Data for this task Start Marker

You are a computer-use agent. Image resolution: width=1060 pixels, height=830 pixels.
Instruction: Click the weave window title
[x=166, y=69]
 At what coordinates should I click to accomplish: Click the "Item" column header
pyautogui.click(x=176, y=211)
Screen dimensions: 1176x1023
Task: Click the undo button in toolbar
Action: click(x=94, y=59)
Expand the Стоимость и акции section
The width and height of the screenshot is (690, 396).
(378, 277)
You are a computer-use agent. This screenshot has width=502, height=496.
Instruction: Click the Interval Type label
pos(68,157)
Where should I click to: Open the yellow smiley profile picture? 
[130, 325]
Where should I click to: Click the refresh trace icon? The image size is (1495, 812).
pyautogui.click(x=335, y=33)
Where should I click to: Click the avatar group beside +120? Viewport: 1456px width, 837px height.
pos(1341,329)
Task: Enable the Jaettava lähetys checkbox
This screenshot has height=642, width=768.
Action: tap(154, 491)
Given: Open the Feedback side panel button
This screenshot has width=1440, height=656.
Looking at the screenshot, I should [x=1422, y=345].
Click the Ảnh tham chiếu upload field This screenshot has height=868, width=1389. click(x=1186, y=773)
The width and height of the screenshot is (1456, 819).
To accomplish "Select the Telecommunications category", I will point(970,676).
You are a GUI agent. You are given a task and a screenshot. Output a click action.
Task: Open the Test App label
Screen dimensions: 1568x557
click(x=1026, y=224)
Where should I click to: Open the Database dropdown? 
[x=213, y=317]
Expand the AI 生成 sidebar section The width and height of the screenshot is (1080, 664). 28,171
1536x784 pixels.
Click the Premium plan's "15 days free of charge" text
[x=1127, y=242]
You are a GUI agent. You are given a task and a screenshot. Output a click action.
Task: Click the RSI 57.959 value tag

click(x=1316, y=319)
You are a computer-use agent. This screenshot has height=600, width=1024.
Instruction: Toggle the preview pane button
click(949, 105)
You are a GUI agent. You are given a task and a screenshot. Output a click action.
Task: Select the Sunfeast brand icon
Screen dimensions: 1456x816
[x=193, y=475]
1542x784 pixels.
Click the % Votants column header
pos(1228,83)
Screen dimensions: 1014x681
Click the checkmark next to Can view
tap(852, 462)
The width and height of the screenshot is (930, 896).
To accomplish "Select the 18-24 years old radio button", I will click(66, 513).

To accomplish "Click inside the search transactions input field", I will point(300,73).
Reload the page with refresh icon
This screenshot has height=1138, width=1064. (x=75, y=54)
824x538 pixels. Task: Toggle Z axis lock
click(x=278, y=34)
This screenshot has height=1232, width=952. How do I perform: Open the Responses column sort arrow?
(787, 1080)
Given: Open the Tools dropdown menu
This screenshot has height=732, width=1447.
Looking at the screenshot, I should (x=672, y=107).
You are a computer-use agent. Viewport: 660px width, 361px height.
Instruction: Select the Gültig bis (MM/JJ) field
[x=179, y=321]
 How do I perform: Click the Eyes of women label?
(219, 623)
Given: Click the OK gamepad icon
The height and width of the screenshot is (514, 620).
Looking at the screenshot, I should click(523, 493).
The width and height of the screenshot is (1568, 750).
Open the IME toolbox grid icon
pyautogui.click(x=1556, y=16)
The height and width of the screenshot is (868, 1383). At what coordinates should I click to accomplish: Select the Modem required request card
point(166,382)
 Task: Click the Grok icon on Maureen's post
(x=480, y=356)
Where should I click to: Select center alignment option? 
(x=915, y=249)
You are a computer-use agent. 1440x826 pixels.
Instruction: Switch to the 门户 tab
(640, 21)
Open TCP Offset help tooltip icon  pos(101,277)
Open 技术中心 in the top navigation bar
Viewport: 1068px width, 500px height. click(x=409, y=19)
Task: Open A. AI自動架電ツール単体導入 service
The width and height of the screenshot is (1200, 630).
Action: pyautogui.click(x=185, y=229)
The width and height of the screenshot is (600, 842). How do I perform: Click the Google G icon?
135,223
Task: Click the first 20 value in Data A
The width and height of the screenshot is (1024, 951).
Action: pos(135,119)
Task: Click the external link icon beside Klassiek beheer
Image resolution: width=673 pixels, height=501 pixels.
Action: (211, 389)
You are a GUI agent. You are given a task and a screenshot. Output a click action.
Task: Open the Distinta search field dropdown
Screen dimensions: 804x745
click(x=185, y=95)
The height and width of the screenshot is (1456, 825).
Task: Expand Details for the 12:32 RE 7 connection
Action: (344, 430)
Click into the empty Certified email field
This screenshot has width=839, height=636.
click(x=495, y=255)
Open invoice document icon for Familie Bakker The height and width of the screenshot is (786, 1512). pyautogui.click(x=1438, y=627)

Data for this task End Marker

**What to do**:
Give all the lines above again, exactly.

**Output for this exercise**:
You are a computer-use agent. Image resolution: width=1060 pixels, height=830 pixels.
Instruction: Click the weave window title
[x=166, y=69]
 At what coordinates should I click to accomplish: Click the "Item" column header
pyautogui.click(x=176, y=211)
Screen dimensions: 1176x1023
Task: Click the undo button in toolbar
Action: click(x=94, y=59)
Expand the Стоимость и акции section
The width and height of the screenshot is (690, 396).
(378, 277)
You are a computer-use agent. This screenshot has width=502, height=496.
Instruction: Click the Interval Type label
pos(68,157)
Where should I click to: Open the yellow smiley profile picture? 
[130, 325]
Where should I click to: Click the refresh trace icon? The image size is (1495, 812).
pyautogui.click(x=335, y=33)
Where should I click to: Click the avatar group beside +120? Viewport: 1456px width, 837px height.
pos(1341,329)
Task: Enable the Jaettava lähetys checkbox
This screenshot has height=642, width=768.
Action: tap(154, 491)
Given: Open the Feedback side panel button
This screenshot has width=1440, height=656.
Looking at the screenshot, I should [x=1422, y=345].
Click the Ảnh tham chiếu upload field This screenshot has height=868, width=1389. click(x=1186, y=773)
The width and height of the screenshot is (1456, 819).
To accomplish "Select the Telecommunications category", I will point(970,676).
You are a GUI agent. You are given a task and a screenshot. Output a click action.
Task: Open the Test App label
Screen dimensions: 1568x557
click(x=1026, y=224)
Where should I click to: Open the Database dropdown? 
[x=213, y=317]
Expand the AI 生成 sidebar section The width and height of the screenshot is (1080, 664). 28,171
1536x784 pixels.
Click the Premium plan's "15 days free of charge" text
[x=1127, y=242]
You are a GUI agent. You are given a task and a screenshot. Output a click action.
Task: Click the RSI 57.959 value tag

click(x=1316, y=319)
You are a computer-use agent. This screenshot has height=600, width=1024.
Instruction: Toggle the preview pane button
click(949, 105)
You are a GUI agent. You are given a task and a screenshot. Output a click action.
Task: Select the Sunfeast brand icon
Screen dimensions: 1456x816
[x=193, y=475]
1542x784 pixels.
Click the % Votants column header
pos(1228,83)
Screen dimensions: 1014x681
Click the checkmark next to Can view
tap(852, 462)
The width and height of the screenshot is (930, 896).
To accomplish "Select the 18-24 years old radio button", I will click(66, 513).

To accomplish "Click inside the search transactions input field", I will point(300,73).
Reload the page with refresh icon
This screenshot has height=1138, width=1064. (x=75, y=54)
824x538 pixels. Task: Toggle Z axis lock
click(x=278, y=34)
This screenshot has height=1232, width=952. How do I perform: Open the Responses column sort arrow?
(787, 1080)
Given: Open the Tools dropdown menu
This screenshot has height=732, width=1447.
Looking at the screenshot, I should (x=672, y=107).
You are a computer-use agent. Viewport: 660px width, 361px height.
Instruction: Select the Gültig bis (MM/JJ) field
[x=179, y=321]
 How do I perform: Click the Eyes of women label?
(219, 623)
Given: Click the OK gamepad icon
The height and width of the screenshot is (514, 620).
Looking at the screenshot, I should click(523, 493).
The width and height of the screenshot is (1568, 750).
Open the IME toolbox grid icon
pyautogui.click(x=1556, y=16)
The height and width of the screenshot is (868, 1383). At what coordinates should I click to accomplish: Select the Modem required request card
point(166,382)
 Task: Click the Grok icon on Maureen's post
(x=480, y=356)
Where should I click to: Select center alignment option? 
(x=915, y=249)
You are a computer-use agent. 1440x826 pixels.
Instruction: Switch to the 门户 tab
(640, 21)
Open TCP Offset help tooltip icon  pos(101,277)
Open 技术中心 in the top navigation bar
Viewport: 1068px width, 500px height. click(x=409, y=19)
Task: Open A. AI自動架電ツール単体導入 service
The width and height of the screenshot is (1200, 630).
Action: pyautogui.click(x=185, y=229)
The width and height of the screenshot is (600, 842). How do I perform: Click the Google G icon?
135,223
Task: Click the first 20 value in Data A
The width and height of the screenshot is (1024, 951).
Action: pos(135,119)
Task: Click the external link icon beside Klassiek beheer
Image resolution: width=673 pixels, height=501 pixels.
Action: (211, 389)
You are a GUI agent. You are given a task and a screenshot. Output a click action.
Task: Open the Distinta search field dropdown
Screen dimensions: 804x745
click(x=185, y=95)
The height and width of the screenshot is (1456, 825).
Task: Expand Details for the 12:32 RE 7 connection
Action: (344, 430)
Click into the empty Certified email field
This screenshot has width=839, height=636.
click(x=495, y=255)
Open invoice document icon for Familie Bakker The height and width of the screenshot is (786, 1512). pyautogui.click(x=1438, y=627)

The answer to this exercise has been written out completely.